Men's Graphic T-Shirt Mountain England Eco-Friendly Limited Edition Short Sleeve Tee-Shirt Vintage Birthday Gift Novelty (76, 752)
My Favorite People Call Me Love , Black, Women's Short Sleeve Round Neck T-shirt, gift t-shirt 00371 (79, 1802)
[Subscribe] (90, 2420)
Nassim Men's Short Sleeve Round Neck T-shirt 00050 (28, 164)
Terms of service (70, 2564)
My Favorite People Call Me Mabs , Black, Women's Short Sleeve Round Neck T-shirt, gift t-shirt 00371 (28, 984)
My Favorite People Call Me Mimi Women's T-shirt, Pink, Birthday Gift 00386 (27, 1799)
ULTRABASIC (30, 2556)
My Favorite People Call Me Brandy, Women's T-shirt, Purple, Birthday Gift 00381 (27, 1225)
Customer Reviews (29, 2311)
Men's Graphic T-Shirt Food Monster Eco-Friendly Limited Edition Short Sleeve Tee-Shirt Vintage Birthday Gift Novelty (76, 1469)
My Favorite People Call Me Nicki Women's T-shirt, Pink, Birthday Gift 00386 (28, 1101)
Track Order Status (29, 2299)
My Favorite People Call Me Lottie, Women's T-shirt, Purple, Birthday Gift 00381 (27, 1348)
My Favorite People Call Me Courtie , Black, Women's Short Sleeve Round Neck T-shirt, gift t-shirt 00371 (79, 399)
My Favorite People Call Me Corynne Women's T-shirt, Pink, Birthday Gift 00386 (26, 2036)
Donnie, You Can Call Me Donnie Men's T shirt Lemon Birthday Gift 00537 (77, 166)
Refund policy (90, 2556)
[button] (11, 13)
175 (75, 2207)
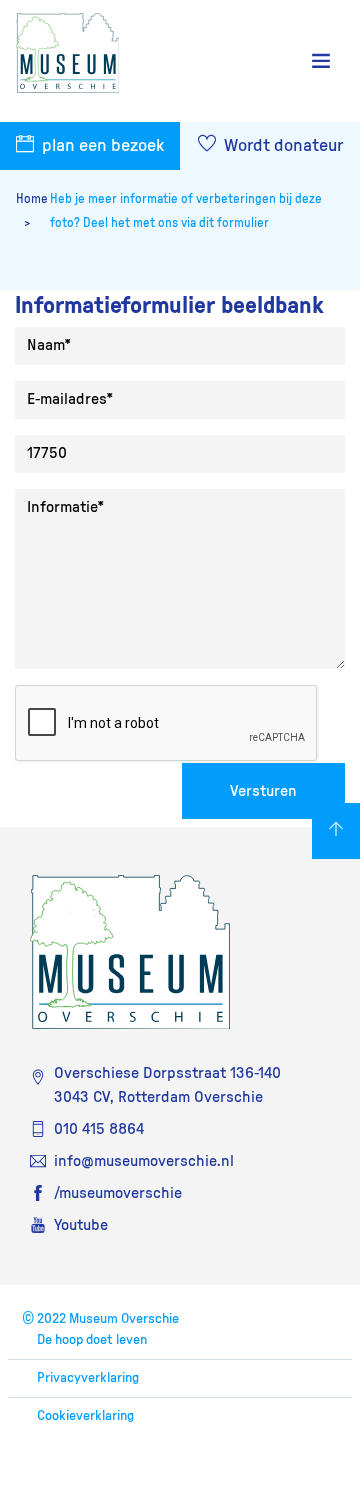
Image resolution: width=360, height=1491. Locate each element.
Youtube (81, 1225)
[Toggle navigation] (321, 61)
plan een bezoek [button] (101, 146)
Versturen (263, 791)
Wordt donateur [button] (281, 146)
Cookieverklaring (85, 1416)
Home (32, 199)
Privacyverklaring (88, 1378)
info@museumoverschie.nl (144, 1161)
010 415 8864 (99, 1129)
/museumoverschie (118, 1193)
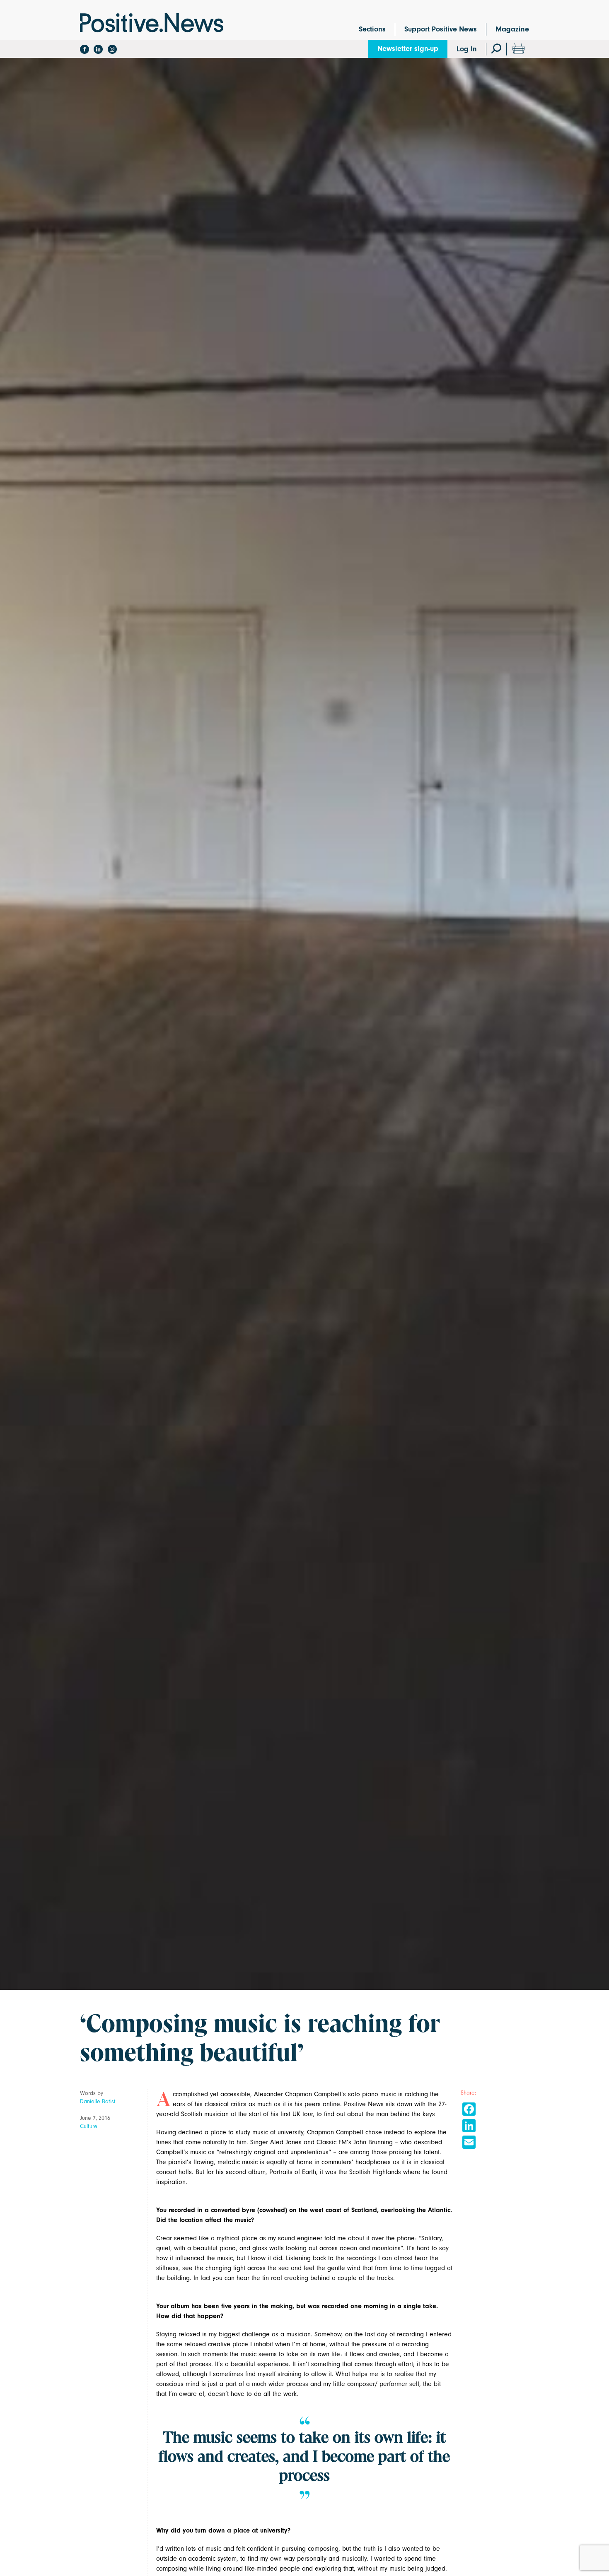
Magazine (512, 29)
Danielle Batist (98, 2101)
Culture (88, 2126)
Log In (467, 49)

▶ **Task objective**: Wherever an image sits in the data, omit it; everything else must be copied exactly.

▶ **Solution**:
Men's Graphic T-Shirt Mountain England Eco-Friendly Limited Edition Short Sleeve Tee-Shirt Vintage Birthday Gift Novelty (76, 752)
My Favorite People Call Me Love , Black, Women's Short Sleeve Round Neck T-shirt, gift t-shirt 00371 (79, 1802)
[Subscribe] (90, 2420)
Nassim Men's Short Sleeve Round Neck T-shirt 00050 (28, 164)
Terms of service (70, 2564)
My Favorite People Call Me Mabs , Black, Women's Short Sleeve Round Neck T-shirt, gift t-shirt 00371 (28, 984)
My Favorite People Call Me Mimi Women's T-shirt, Pink, Birthday Gift 00386 (27, 1799)
ULTRABASIC (30, 2556)
My Favorite People Call Me Brandy, Women's T-shirt, Purple, Birthday Gift 00381 (27, 1225)
Customer Reviews (29, 2311)
Men's Graphic T-Shirt Food Monster Eco-Friendly Limited Edition Short Sleeve Tee-Shirt Vintage Birthday Gift Novelty (76, 1469)
My Favorite People Call Me Nicki Women's T-shirt, Pink, Birthday Gift 00386 (28, 1101)
Track Order Status (29, 2299)
My Favorite People Call Me Lottie, Women's T-shirt, Purple, Birthday Gift 00381 (27, 1348)
My Favorite People Call Me Courtie , Black, Women's Short Sleeve Round Neck T-shirt, gift t-shirt 00371 (79, 399)
My Favorite People Call Me Corynne Women's T-shirt, Pink, Birthday Gift 00386 (26, 2036)
Donnie, You Can Call Me Donnie Men's T shirt Lemon Birthday Gift 00537 (77, 166)
Refund policy (90, 2556)
[button] (11, 13)
175 (75, 2207)
Image resolution: width=360, height=1491. Locate each element.
Youtube (81, 1225)
[Toggle navigation] (321, 61)
plan een bezoek [button] (101, 146)
Versturen (263, 791)
Wordt donateur [button] (281, 146)
Cookieverklaring (85, 1416)
Home (32, 199)
Privacyverklaring (88, 1378)
info@museumoverschie.nl (144, 1161)
010 415 8864 (99, 1129)
/museumoverschie (118, 1193)
Magazine (512, 29)
Danielle Batist (98, 2101)
Culture (88, 2126)
Log In (467, 49)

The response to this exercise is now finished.